Back of the Napkin is the "how" and "why" of communicating with your customer, team or prospect. As the title suggests it is a very visual book with many images, acronyms and approaches on how to draw and have a conversation versus death by powerpoint. By traversing through the 6 "W" questions (i.e. What, Who, When, Why, Where and How), Dan Roam provides a stock set of templates on how to visualise this to provide impact in your conversation. Very well worth a read!
Three key takeaways from the book:
1. People like seeing other people’s pictures. In most presentation situations, audiences respond better to hand-drawn images (however crudely drawn) than to polished graphics; as long as you're credible that is
2. Look, see, imagine and show is the four step process to getting visual. You don't need to be a phenomenal drawer because there are templated approaches for any situation
3. Visual thinking is where it is at.
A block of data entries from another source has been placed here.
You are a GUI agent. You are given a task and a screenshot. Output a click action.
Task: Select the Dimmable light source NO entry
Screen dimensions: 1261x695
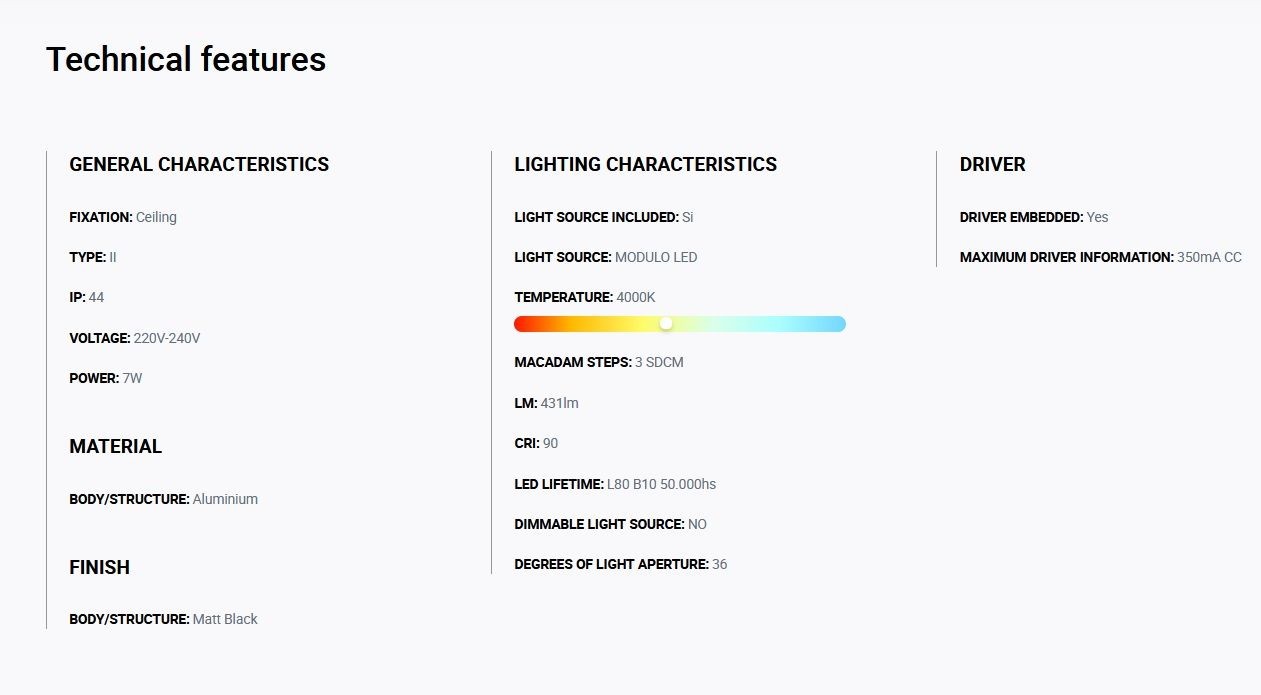click(x=611, y=524)
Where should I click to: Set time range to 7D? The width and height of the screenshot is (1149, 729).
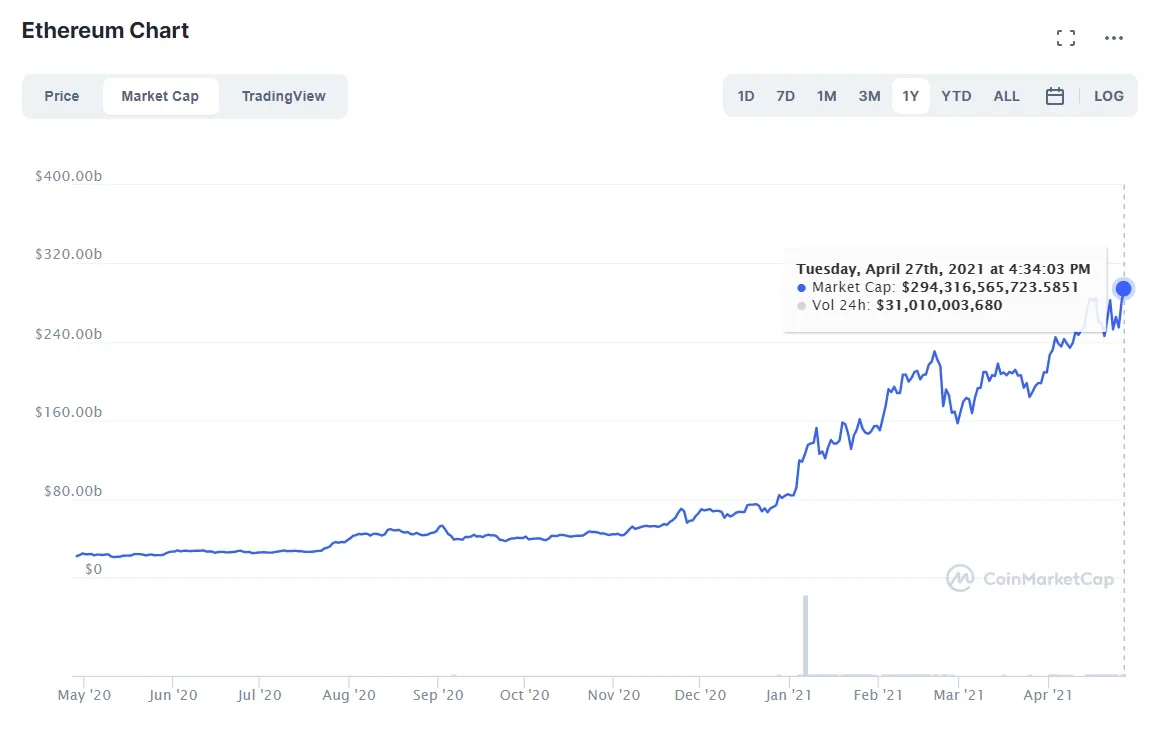785,96
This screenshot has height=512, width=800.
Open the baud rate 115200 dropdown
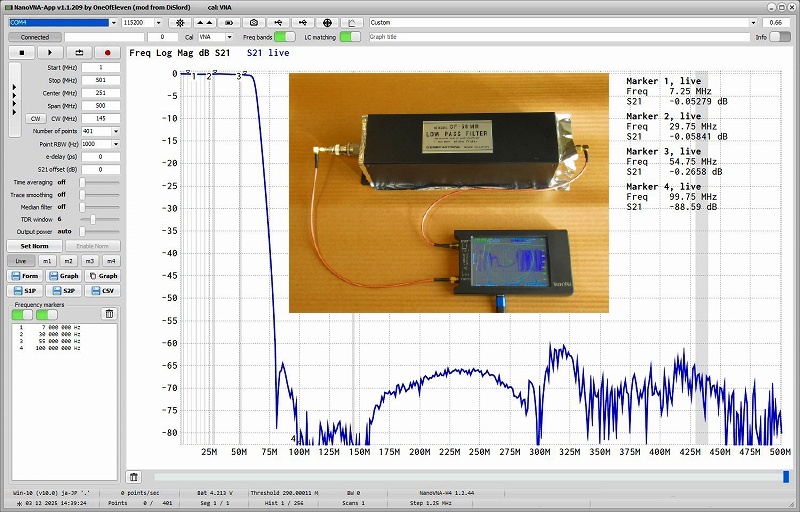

We need to take advantage of our innate ability to see both with our eyes and our mind's eyes.
Dan Roam is visually summarizing in four sections how to step through problem solving tasks.
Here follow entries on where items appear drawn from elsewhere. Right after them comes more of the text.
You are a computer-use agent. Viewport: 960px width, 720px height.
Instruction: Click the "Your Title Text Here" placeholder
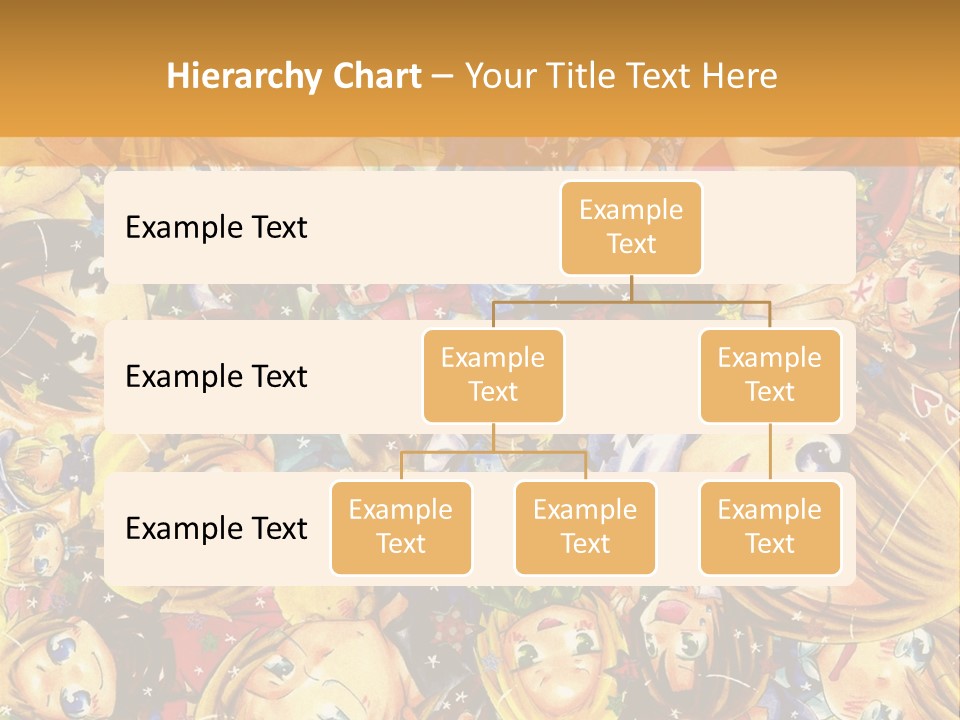(x=621, y=76)
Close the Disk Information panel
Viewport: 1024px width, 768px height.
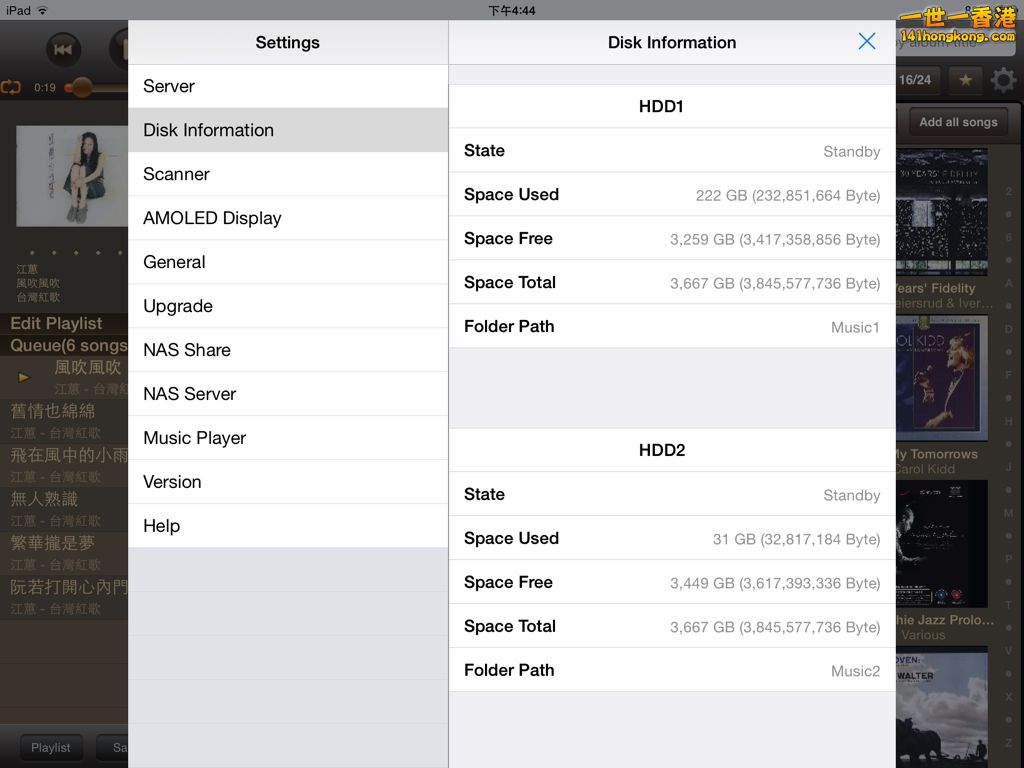tap(867, 41)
Part I is a general introduction into problem solving.
Part II is about discovering the ideas.
Part III is developing the ideas to a business plan and
Part IV is about how to showcase your presentation and sell the idea.
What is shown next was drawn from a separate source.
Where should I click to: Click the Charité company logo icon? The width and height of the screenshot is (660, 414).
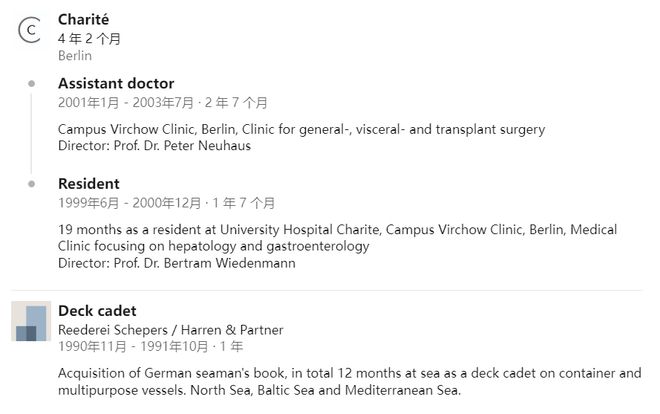tap(31, 31)
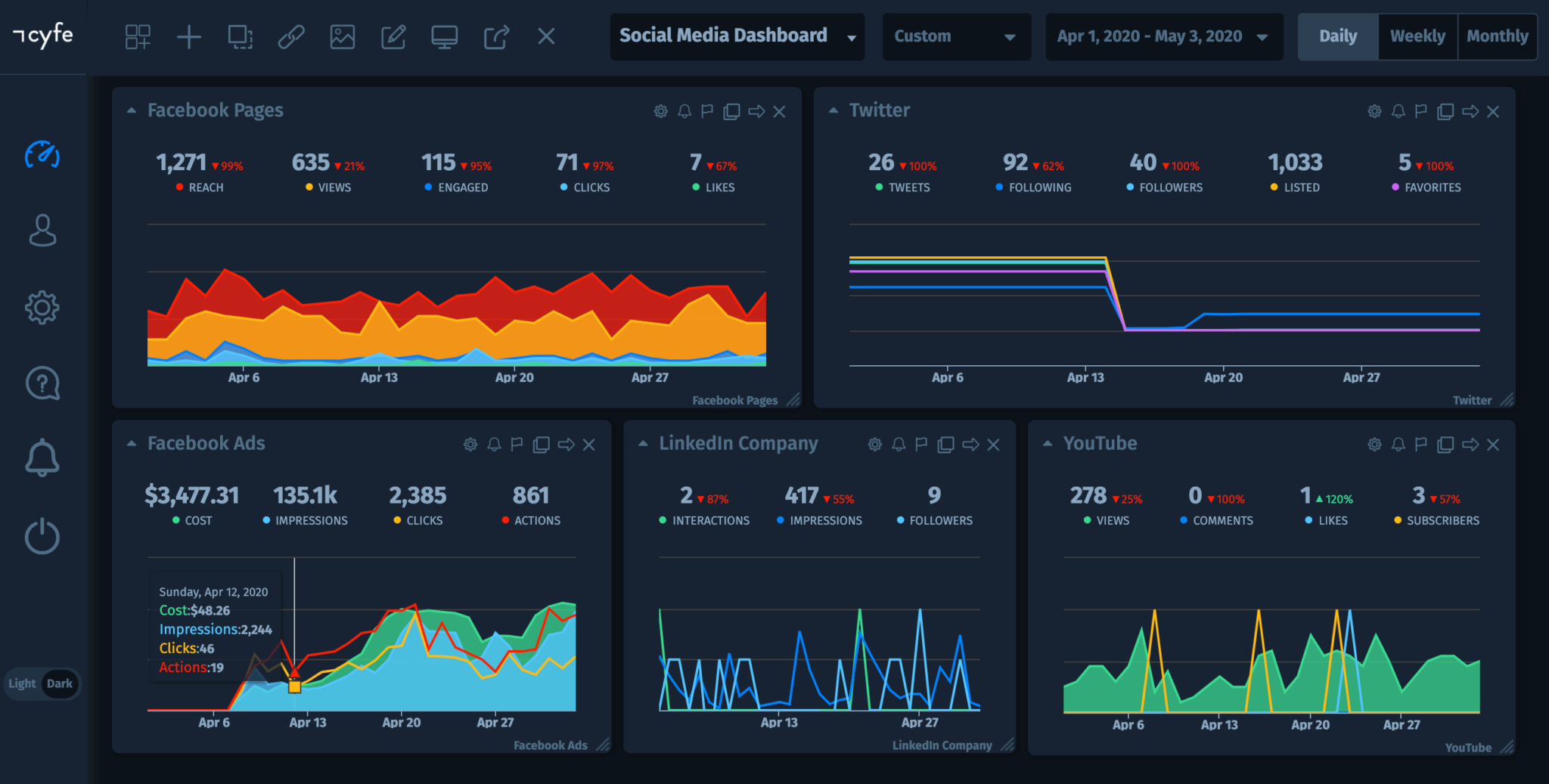Viewport: 1549px width, 784px height.
Task: Duplicate the LinkedIn Company widget via its copy icon
Action: click(945, 445)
What makes this book different is the fact that Dan is using visual clues to solve the problems.
In all parts of the book he is vigorously running through each of the below questions
How many ...
and emphasizes the importance and the impact of the answers to it.
He is using the "Look,see, imagine and show" steps to explain whats is actually happening when a problem is analyzed, defined, a solution prepared and it must be "sold" to the upper management to get the go ahead.
I can easily see how this book opens up a completely new marcet f.e. for
instructors and junior business consultants.
Instructors for teaching those people that want to understand what they have missed so far and junior consultants because it visually combines their analytical skills, selective filtering skills and presentational skills and makes them explicitely aware of them and how to apply them.
It is interesting to see how Dan is able in Part III to "simplify" and demystify the open source <--> closed source issue any software company is facing.
That alone must be worth the book for any software company.
What Dan is really show casing is what good analysts already call their own:
- analytical skills
- context sensitive expertise
- selective filtering skills
Explicitly visualizing the problem solving steps in slow motion is a powerful weapon that will give you an edge over your competition.
I suggest you read the book three times.
First to get an overview.
Second to let it sink in and
Third to finetune.
Its one of those books that will give you new aspects everytime you read it.
The book is a concise course in data presentation/analysis. The chapters can be read at once or as needed. I suggest scanning the book for familiarization with the contents. Then cherry-pick or smorgasbord what you need, when you need it, for who you need it...
If you work in this kind of business situation or are a student with term papers and theses ahead then this book is for you.